*** Document passage

Notes to Unaudited Condensed Consolidated Financial Statements

 

1. Organization and Business

 

Midstates Petroleum Company, Inc. (“Midstates”), through its wholly owned subsidiary Midstates Petroleum Company LLC (“Midstates Sub”), engages in the business of exploring, drilling for, and the production of, oil, natural gas liquids (“NGLs”) and natural gas.  Midstates was incorporated pursuant to the laws of the State of Delaware on October 25, 2011 in connection with its initial public offering to become a holding company for Midstates Sub, which was previously a wholly owned subsidiary of Midstates Petroleum Holdings LLC (“Holdings LLC”).  The terms “Company,” “we,” “us,” “our,” and similar terms when used in the present tense, prospectively or for historical periods since April 25, 2012, refer to Midstates and Midstates Sub, unless the context indicates otherwise.

 

The Company conducts oil and gas operations and owns and operates oil and natural gas properties in Oklahoma, Texas and Louisiana.  The Company operates a significant portion of its oil and natural gas properties.  The Company’s management evaluates performance based on one reportable segment as all of its operations are located in the United States and, therefore, it maintains one cost center.

******

Please summarize the organization and business note above in two sentences.

*** Provided material

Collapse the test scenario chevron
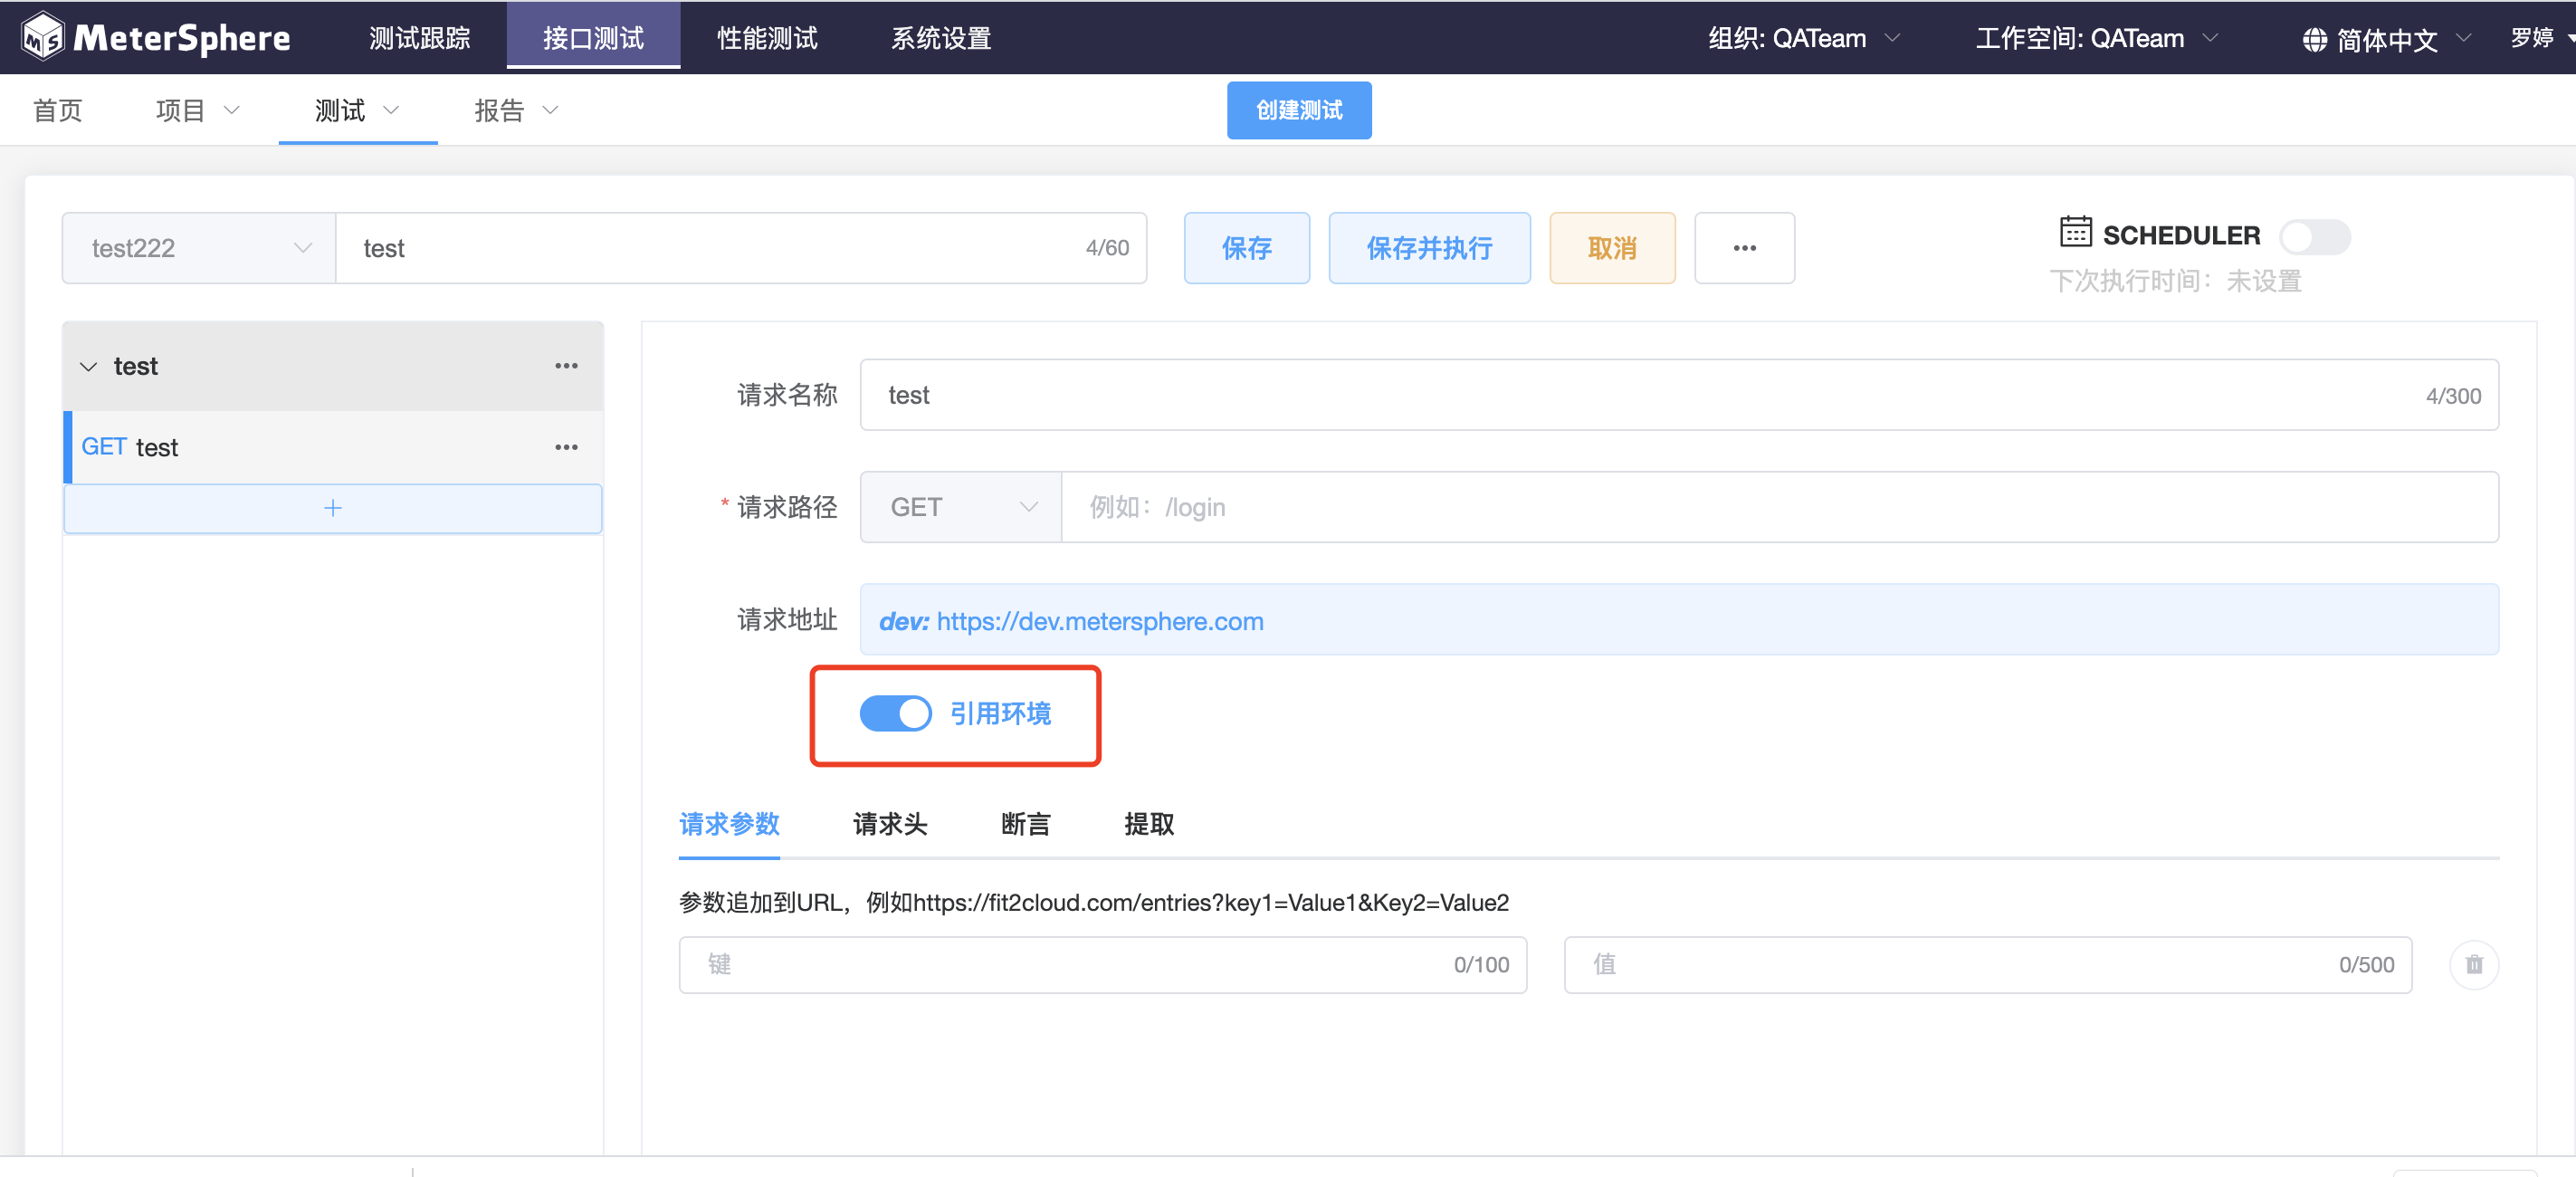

******

◆ **Solved exercise**: Midstates Petroleum Company, Inc., incorporated in Delaware on October 25, 2011 in connection with its initial public offering, explores for, drills for and produces oil, natural gas liquids and natural gas through its wholly owned subsidiary Midstates Petroleum Company LLC. The Company owns and operates oil and natural gas properties in Oklahoma, Texas and Louisiana, and because all of its operations are in the United States, management evaluates performance as a single reportable segment.